Given passage
____________________

Security teams should understand one critical architectural constraint: Lockdown Mode does not prevent prompt injections from entering the model’s context. A malicious payload embedded in a cached webpage, an uploaded PDF, or any other ingested file can still influence model behavior, cause incorrect outputs, and manipulate the AI’s logic.
The feature addresses only the exfiltration stage, the moment when extracted data is transmitted outbound to an attacker. It does not sanitize, detect, or block injected instructions at the input layer. This distinction is vital for incident response planning: organizations using Lockdown Mode still face the risk of adversarial manipulation, even if data cannot leave the system.
For personal accounts and self-serve Business users, enabling Lockdown Mode is straightforward: navigate to Settings → Security → Advanced Security → Turn on Lockdown Mode. Note that Lockdown Mode and Developer Mode are mutually exclusive enabling one automatically disables the other.
For managed enterprise workspaces, the model is more granular. Workspace administrators create a custom role designated as a “Lockdown Mode role” and assign users or groups accordingly. Apps, MCPs, and connectors in managed environments remain under role-based access control (RBAC) rather than being automatically disabled.
OpenAI provides a risk tiering framework for enterprise app configuration in Lockdown Mode:
| Risk Level | App/Action Type | Recommendation |
|---|---|---|
| High | Untrusted apps (read/write), trusted apps with broad write visibility | Not recommended |
| Medium | Sync connectors, read actions for trusted apps | Use with caution |
| Lower | Write actions for trusted apps with limited, auditable visibility | Enable only with confirmed trust scope |
The Compliance API Logs Platform provides persistent audit visibility into app usage, connected sources, and shared data, independent of Lockdown Mode status.
For organizations operating under HIPAA, SOC 2, or ISO 27001 frameworks, Lockdown Mode represents a meaningful layered control against AI-facilitated insider threats and supply-chain prompt-injection scenarios.

____________________

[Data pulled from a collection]
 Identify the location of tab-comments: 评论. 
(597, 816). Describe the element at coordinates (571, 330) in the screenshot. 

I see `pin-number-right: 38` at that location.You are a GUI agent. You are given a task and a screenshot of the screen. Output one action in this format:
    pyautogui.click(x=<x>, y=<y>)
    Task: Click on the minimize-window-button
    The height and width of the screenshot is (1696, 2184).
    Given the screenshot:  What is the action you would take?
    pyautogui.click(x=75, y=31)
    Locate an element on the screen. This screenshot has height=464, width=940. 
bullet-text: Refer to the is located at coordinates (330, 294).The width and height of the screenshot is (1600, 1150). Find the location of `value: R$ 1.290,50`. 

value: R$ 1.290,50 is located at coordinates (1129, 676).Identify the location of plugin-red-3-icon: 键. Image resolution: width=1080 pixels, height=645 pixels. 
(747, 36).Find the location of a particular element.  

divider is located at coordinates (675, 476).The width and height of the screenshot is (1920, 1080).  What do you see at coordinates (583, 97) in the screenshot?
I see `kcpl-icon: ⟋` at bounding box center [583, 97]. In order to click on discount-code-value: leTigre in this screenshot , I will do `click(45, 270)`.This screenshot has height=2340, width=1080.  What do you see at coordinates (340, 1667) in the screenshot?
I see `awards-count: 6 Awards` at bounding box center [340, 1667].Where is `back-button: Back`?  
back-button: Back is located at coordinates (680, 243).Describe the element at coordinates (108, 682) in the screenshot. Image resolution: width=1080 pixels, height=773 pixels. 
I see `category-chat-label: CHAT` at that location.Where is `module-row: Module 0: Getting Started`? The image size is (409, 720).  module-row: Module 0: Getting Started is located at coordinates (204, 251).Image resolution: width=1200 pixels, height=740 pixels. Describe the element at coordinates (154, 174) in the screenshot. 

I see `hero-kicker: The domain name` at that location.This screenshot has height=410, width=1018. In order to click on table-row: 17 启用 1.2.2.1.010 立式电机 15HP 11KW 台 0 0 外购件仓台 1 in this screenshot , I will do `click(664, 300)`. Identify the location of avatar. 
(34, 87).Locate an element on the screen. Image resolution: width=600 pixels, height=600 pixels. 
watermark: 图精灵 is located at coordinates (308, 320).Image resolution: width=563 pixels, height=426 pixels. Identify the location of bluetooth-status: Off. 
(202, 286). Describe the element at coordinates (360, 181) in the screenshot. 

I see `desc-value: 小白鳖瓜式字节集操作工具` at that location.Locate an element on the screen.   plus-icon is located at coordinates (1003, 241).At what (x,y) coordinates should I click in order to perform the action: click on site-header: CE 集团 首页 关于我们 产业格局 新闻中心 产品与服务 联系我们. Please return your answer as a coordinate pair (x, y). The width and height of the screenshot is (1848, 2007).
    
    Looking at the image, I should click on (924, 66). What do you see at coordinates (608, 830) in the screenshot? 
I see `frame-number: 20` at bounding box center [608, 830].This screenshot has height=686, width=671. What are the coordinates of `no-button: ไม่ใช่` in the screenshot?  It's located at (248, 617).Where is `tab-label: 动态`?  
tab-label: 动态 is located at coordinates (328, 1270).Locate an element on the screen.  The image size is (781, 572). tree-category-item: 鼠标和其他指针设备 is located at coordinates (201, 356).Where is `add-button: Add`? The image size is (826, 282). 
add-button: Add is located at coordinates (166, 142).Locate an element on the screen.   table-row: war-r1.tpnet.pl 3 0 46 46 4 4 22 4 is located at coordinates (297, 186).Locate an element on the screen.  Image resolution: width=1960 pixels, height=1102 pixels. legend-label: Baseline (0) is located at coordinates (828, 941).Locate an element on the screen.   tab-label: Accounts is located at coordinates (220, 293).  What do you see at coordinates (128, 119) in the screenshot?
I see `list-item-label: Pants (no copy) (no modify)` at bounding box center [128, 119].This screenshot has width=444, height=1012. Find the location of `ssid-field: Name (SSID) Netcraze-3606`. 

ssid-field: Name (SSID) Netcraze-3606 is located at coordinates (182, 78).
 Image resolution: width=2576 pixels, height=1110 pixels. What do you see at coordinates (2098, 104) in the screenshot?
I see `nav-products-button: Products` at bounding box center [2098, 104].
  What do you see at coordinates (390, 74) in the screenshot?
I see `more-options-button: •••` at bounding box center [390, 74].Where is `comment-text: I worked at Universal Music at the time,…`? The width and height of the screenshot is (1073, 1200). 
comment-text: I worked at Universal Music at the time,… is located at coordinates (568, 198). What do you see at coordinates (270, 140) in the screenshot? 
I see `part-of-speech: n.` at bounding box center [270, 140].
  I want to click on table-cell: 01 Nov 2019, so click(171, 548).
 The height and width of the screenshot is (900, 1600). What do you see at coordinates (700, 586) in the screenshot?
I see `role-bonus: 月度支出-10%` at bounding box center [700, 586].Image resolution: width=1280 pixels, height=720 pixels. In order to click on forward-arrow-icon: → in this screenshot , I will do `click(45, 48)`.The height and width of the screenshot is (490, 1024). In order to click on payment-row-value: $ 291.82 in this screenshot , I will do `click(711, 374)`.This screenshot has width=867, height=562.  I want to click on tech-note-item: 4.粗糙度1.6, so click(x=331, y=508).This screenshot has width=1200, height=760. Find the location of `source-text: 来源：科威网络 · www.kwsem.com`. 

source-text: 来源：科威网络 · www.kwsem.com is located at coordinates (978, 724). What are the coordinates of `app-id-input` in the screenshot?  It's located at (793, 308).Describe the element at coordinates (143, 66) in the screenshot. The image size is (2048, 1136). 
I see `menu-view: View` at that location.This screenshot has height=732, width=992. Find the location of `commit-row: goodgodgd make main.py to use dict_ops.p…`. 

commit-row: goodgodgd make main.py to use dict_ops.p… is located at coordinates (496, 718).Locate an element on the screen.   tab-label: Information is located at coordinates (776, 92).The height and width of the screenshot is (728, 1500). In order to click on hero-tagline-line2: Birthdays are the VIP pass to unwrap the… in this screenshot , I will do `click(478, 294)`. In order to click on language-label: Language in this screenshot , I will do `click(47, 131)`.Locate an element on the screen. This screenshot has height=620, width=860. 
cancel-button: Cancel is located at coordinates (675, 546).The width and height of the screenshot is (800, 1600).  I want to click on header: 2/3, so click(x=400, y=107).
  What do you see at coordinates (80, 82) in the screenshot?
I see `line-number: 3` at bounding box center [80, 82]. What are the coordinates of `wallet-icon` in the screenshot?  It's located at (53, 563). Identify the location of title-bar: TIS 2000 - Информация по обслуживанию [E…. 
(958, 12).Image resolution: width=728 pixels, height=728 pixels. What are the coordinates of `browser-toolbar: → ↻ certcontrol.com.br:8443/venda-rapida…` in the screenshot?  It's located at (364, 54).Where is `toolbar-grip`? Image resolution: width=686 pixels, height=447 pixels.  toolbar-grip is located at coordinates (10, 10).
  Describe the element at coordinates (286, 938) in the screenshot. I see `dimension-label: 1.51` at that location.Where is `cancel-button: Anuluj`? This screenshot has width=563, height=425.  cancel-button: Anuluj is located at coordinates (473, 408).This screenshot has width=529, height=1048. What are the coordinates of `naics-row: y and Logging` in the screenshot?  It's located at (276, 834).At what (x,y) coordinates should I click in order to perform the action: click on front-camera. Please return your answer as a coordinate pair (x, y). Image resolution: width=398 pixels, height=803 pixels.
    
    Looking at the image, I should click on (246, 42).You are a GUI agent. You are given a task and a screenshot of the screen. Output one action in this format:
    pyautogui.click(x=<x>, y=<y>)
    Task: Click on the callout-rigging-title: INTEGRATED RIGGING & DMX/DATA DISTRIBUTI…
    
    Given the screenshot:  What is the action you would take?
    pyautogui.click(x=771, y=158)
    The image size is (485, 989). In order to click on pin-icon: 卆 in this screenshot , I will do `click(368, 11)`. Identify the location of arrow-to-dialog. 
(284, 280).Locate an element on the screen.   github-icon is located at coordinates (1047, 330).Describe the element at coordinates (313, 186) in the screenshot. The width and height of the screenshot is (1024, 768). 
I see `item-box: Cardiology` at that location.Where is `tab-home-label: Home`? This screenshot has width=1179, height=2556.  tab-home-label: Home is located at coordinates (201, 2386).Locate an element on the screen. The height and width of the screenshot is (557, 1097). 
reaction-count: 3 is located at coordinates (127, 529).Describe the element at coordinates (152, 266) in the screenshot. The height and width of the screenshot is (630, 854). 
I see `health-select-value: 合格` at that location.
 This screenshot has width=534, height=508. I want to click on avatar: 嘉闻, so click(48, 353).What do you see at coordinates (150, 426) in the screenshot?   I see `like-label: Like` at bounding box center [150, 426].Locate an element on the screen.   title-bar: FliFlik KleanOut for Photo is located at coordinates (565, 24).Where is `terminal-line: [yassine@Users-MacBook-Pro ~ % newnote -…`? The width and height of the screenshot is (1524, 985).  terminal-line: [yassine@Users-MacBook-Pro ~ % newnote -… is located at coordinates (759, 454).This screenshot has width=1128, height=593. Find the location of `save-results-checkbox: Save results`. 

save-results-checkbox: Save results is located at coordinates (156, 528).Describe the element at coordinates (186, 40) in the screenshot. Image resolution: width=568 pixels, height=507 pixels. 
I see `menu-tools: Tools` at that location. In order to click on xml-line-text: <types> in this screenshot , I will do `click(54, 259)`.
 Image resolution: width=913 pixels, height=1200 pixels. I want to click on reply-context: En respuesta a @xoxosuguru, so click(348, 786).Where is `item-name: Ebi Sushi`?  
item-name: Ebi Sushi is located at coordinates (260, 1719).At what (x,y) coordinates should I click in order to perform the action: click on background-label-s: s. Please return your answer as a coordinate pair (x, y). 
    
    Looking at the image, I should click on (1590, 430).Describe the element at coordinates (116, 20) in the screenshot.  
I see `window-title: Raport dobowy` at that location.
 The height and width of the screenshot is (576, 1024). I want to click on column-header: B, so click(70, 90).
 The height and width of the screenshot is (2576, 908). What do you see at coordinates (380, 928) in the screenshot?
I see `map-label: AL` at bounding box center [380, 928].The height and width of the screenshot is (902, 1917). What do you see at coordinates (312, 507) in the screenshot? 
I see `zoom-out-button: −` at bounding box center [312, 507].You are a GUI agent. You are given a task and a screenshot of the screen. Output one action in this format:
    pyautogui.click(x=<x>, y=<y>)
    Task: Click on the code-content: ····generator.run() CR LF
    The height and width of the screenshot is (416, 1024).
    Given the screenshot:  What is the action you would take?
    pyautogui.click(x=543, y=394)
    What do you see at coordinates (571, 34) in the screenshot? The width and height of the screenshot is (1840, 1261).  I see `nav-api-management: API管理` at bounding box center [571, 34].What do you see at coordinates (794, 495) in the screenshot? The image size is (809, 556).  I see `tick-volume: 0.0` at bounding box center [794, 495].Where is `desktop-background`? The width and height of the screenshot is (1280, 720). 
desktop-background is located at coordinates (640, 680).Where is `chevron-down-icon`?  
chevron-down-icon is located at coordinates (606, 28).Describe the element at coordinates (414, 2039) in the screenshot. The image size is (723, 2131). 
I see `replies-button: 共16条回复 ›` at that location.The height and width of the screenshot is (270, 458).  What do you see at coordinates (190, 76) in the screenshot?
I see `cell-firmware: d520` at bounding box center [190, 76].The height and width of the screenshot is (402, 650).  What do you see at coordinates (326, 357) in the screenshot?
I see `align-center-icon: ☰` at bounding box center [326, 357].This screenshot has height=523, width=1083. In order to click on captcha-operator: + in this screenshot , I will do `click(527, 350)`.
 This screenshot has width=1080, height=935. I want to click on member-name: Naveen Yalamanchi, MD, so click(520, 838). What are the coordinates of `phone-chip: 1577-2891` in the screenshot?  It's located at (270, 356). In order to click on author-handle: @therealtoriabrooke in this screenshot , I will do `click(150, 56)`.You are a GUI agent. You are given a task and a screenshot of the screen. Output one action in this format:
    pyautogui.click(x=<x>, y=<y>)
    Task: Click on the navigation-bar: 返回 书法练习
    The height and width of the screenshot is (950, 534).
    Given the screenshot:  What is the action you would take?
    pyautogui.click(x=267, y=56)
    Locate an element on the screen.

____________________

Problems and tasks
(1) From the passage on Lockdown Mode, write out the part starting with "The feature addresses" and going on through "leave the system.".
(2) Answer these from the passage on Lockdown Mode:
(a) Which stage of an attack does the feature address?
(b) Which mode is turned off automatically when Lockdown Mode is turned on?
(c) What is the recommendation for the high risk level?
(3) Carry on the passage on Lockdown Mode from its last sentence.

Outputs in order
(1)
The feature addresses only the exfiltration stage, the moment when extracted data is transmitted outbound to an attacker. It does not sanitize, detect, or block injected instructions at the input layer. This distinction is vital for incident response planning: organizations using Lockdown Mode still face the risk of adversarial manipulation, even if data cannot leave the system.

(2)
(a) The exfiltration stage, when extracted data is sent outbound to an attacker.
(b) Developer Mode.
(c) Not recommended.

(3)
Security architects should treat it as a single layer in a defense-in-depth model, not as a comprehensive prompt injection solution. It pairs with existing enterprise protections, including sandboxing, URL-based exfiltration safeguards, model-level safety filters, and audit logging.
Security teams are advised to document Lockdown Mode as a compensating control in their AI risk registers, noting the residual risk of in-context manipulation attacks that the feature does not address.
FAQ
Q1: Who can enable Lockdown Mode in ChatGPT? Any logged-in user on an eligible personal, Free, Go, Plus, Pro, or self-serve Business account can enable it in Settings → Security; enterprise workspace admins control it via RBAC role assignments.
Q2: Does Lockdown Mode stop all prompt injection attacks? No, it blocks only the data exfiltration stage; instructions injected into files or cached content can still influence model behavior and response accuracy.
Q3: Can I still use image generation with Lockdown Mode enabled? Yes, image generation remains available; only web-fetched image retrieval and display in standard responses are restricted.
Q4: Does enabling Lockdown Mode affect conversation logging or model training? No, Lockdown Mode does not change memory settings, conversation sharing, training data preferences, or Compliance API audit logs, all of which remain independently configurable.